Alongside films like Django Unchained, it’s not unfair to say that Rockstar Game’s 2010 open-world adventure game, Red Dead Redemption, actually made the western genre viable for modern––i.e., young––audiences.

A major part of that was due to the strength of the performance and writing of the main character, John Marston. Marston is a former outlaw who kind of did what a lot of anti-heroes do before things go awry––he had one last score and then quit his gang to go live a life of legitimate means. He bought a ranch, married a partner that challenged and loved him, and even had a kid. For all intents and purposes, despite dealing with the frustrations a life living by the law brings a former outlaw, it was working, too.

His past caught up with him, however, as some Pinkerton agents drafted him to hunt down a member of his former gang, thus kicking off the events of the game.

John Marston was unlike most other characters in video games; he was empathetic, earnest in his desire to live a clean life, and showed the frustration and complexity of being on the other side of the law when dealing with this former colleagues. What’s more is that the game supported that narrative as well. It didn’t carry––well, not very much––the ludonarrative dissonance (the difference in a game between the story being to told through gameplay versus the story being told through cutscenes or cinematic sequences) that burden many other games. RDR decidedly set itself up against being a mere power fantasy. Throughout the entire game you were limited by the agility and ability of the character, or the horse he rode, or the environment you were in (which they doubled down on in the sequel). It made for an incredibly immersive and engaging experience.

Even though the sequel (actually a prequel) has come and gone and, in some cases, it wholly surpassed its predecessor in monumental ways (including the main character, in my opinion), John Marston holds a very special place in the minds of a certain generation of gamers, and deservedly so.

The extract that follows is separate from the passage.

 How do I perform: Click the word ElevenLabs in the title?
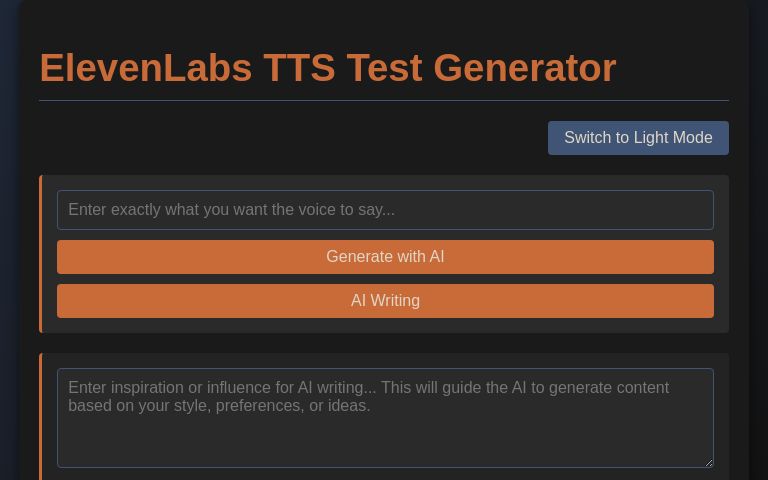145,68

Marston was, for many, the first real tragic hero they had encountered in a medium that actually spoke to them (unlike dragging a teenager to a Shakespeare play, for example); Marston became an example to show that video games were more than bloody bursts of mortal combat––they also could be places for nuanced characters, beautiful environments, and deliberately paced and powerful narratives.

Just like in the story itself, Marston carries more on his shoulders than he wants or even deserves, but he forever seems up to the task.